And, of course, the food creates a buzz of its own. Taylor, Chef de Cuisine Adam Brick, Beverage Director Jose Luis Sapien, and their staff use honey in creative ways. For example, Brick recently created honey vinegar using classic apple cider vinegar fermented with honey. When I visited, a bee pollen miso adorned several items on the seasonal menu. “We have this wonderful product and a lot of it. We want to highlight it, but not everything is sweet,” Taylor points out.
I started with The Apiary, a flavorful cocktail of honeycomb-infused bourbon, lemon, sarsaparilla, and dry curaçao over ice. My friend Kathy Weiler and I shared an order of Egg Toast—brioche topped with dry-aged parisa (a steak tartare from Castroville), a feisty jalapeño, and nutty French cheese; the contrast of textures and creamy/spicy flavors set the stage for a remarkable meal. For her main course, Kathy had Icelandic cod with barley and farro grains cooked in carrot stock and dressed with bee pollen miso. I ordered duck breasts glazed with honey, a rich and slightly sweet dish complemented by rutabaga-duck confit, wild plum sauce, and a vinaigrette accented with black caraway and green fennel seeds. We wrapped up with Apis’ version of a honey bun, a rich pastry topped with rum-soaked raisins, pecans, and a dollop of horchata ice cream.

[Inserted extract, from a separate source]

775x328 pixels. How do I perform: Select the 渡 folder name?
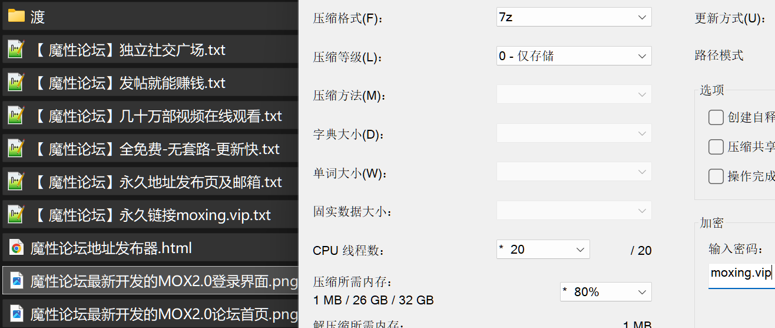38,17
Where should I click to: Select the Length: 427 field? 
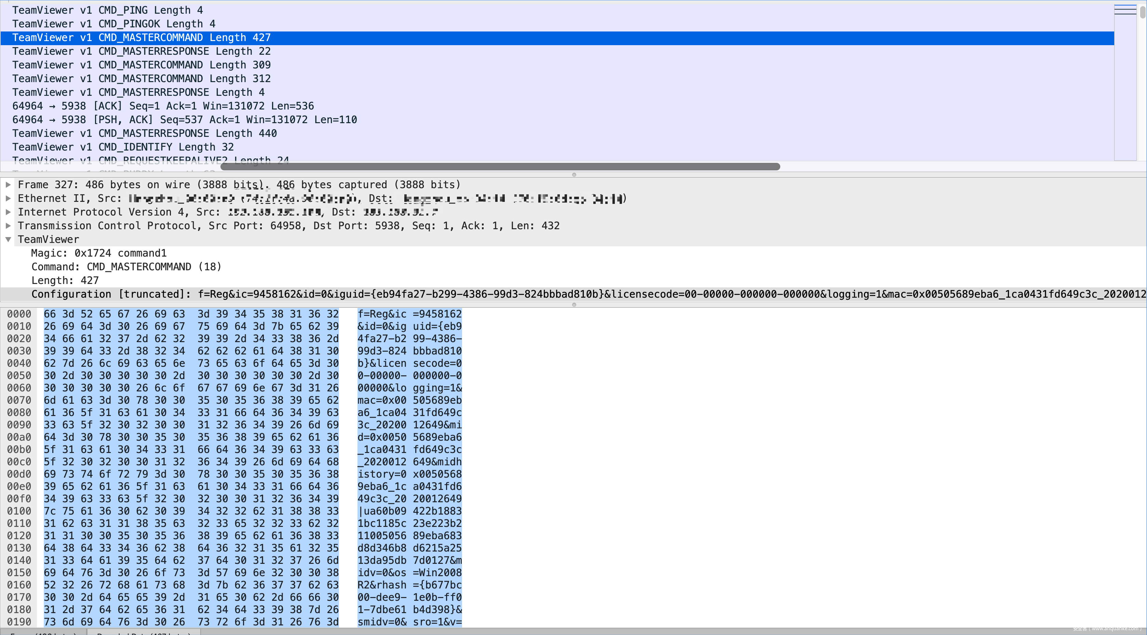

As we dined, we discussed the important role bees play in the plant world, and I vowed to find out more in the coming weeks. A typical hive, I learned, contains 50,000 bees, including a queen, male drones, and female workers. The workers collect pollen, produce and tend the honeycomb, guard the hive, or scout out nectar sources. Honey-making workers have a special stomach that creates honey and jelly, which other workers feed to the colony. Bees must collect nectar from about 2 million flowers to make one pound of honey, making all those wildflowers around the restaurant very important. And consider this: The average bee makes only about a quarter teaspoon of honey in her lifetime.
The Apis bees live in hives at the back of the property with plenty of flora between them and the restaurant. Guests can glimpse them from the restaurant parking lot, but aren’t likely to accidentally encounter the little honey-makers. Those who want to see them in action can schedule an apiary tour. A couple of professionals now manage the hives so Taylor can focus on the restaurant.
“Our first year, we served as a special-occasion kind of place,” Taylor says, but the couple soon realized that if they brought in happy-hour specials and simpler menu options, they’d appeal to a broader section of diners. They also added a covered outdoor patio so that diners could enjoy the outdoors year-round.
“To be honest, I’m just a country person; it’s where I live and want to make my life,” says Taylor. “Nature plays such a big part in everything with the restaurant.”
I’ll drink my honey-infused cocktail to that.